The standard hemoglobin concentration in most studies of FITs has been 100 ng of hemoglobin per ml of stool. At this concentration, results have varied somewhat between settings and depend on the number of samples and the gold standard used to determine the true prevalence of cancer. All studies have evaluated a single application of the FIT, leaving to modeling and speculation about the benefits of screening that accrue to patients who continue to screen in an annual or biennial program of screening. In a preventive health appraisal population from Kaiser Permanente, Allison used the three samples of the HemeSelect FIT and reported that the sensitivity for cancer was 68.8% and specificity for cancer was 94.4% [22]; this study used two-year follow-up for clinical cancer incidence as the gold standard for the presence of cancer. In a large screening colonoscopy cohort from Japan, Morikawa et al. reported a sensitivity of 65.8% and specificity of 95.5%, using a single application of the Magstream 1000 test [27]. The highest cancer sensitivity reported to date was 81.8%, with a specificity of 98.1%, using the three samples of the FlexSure OBT FIT and a definition of cancer that was a based on a combination of flexible sigmoidoscopy evaluation for determination of the presence of left-sided colorectal cancers and two years of clinical follow-up for the presence of proximal colorectal cancers [24].

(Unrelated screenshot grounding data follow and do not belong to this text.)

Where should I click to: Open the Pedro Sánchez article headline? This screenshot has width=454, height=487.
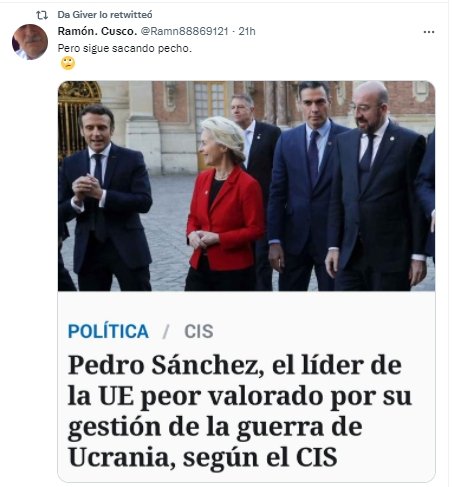click(239, 411)
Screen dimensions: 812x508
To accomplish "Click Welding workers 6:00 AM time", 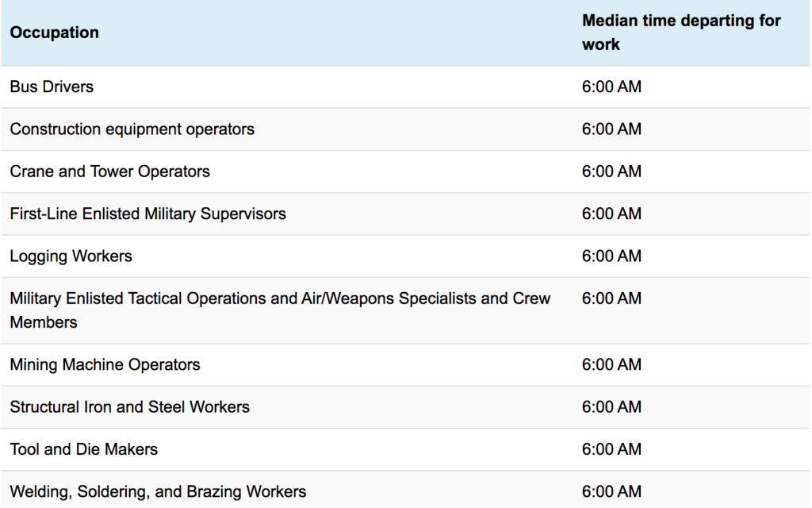I will pos(611,491).
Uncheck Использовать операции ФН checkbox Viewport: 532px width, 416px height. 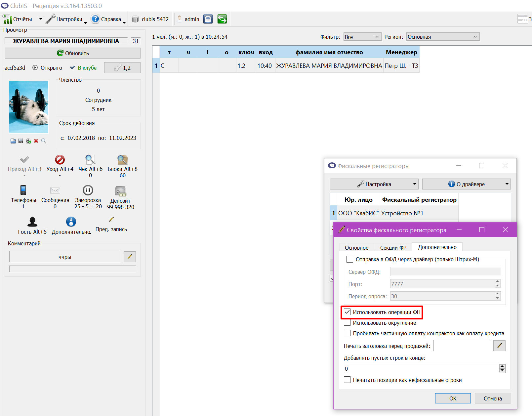point(347,312)
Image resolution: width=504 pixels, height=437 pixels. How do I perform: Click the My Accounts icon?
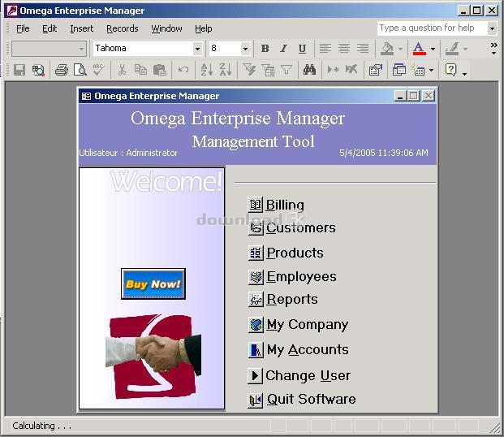point(256,350)
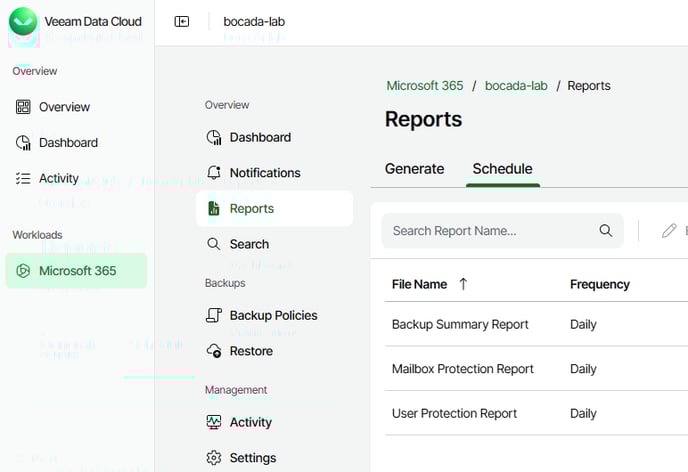The image size is (688, 472).
Task: Collapse the sidebar panel toggle icon
Action: pos(181,21)
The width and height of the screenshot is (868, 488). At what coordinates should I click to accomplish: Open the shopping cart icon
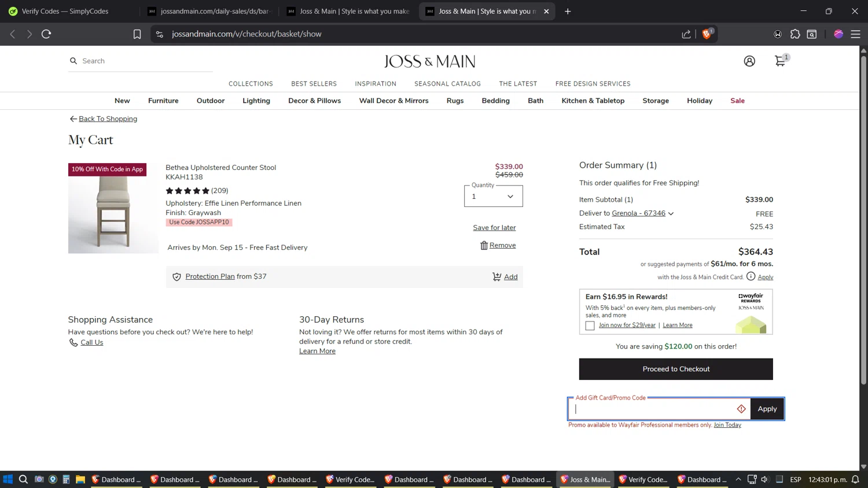780,61
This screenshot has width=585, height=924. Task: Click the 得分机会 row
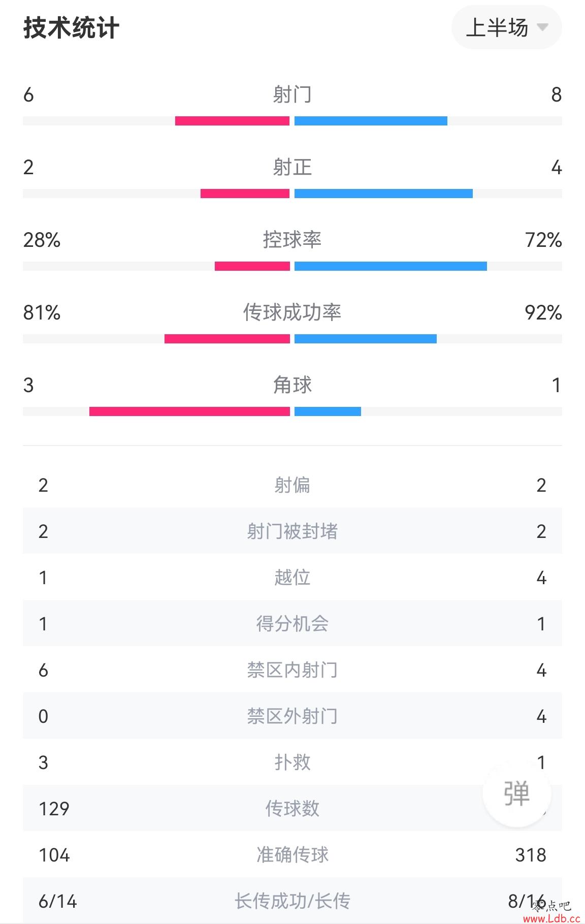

An explicit evaluation of varying the numbers of samples and the target concentration of hemoglobin was performed by Levi et al. in a high risk colonoscopy population [26]. Increasing the number of specimens increases the sensitivity for cancer detection from 64.7 to 82.4% to 88.2%, for one, two or three specimens. Specificity declines with the addition of each sample, from 94.3% to 91.9% to 89.7%. Lowering the hemoglobin cutoff from 100 to 75, increases sensitivity by 0-6%, depending on the number of specimens and decreases specificity by 2% [26].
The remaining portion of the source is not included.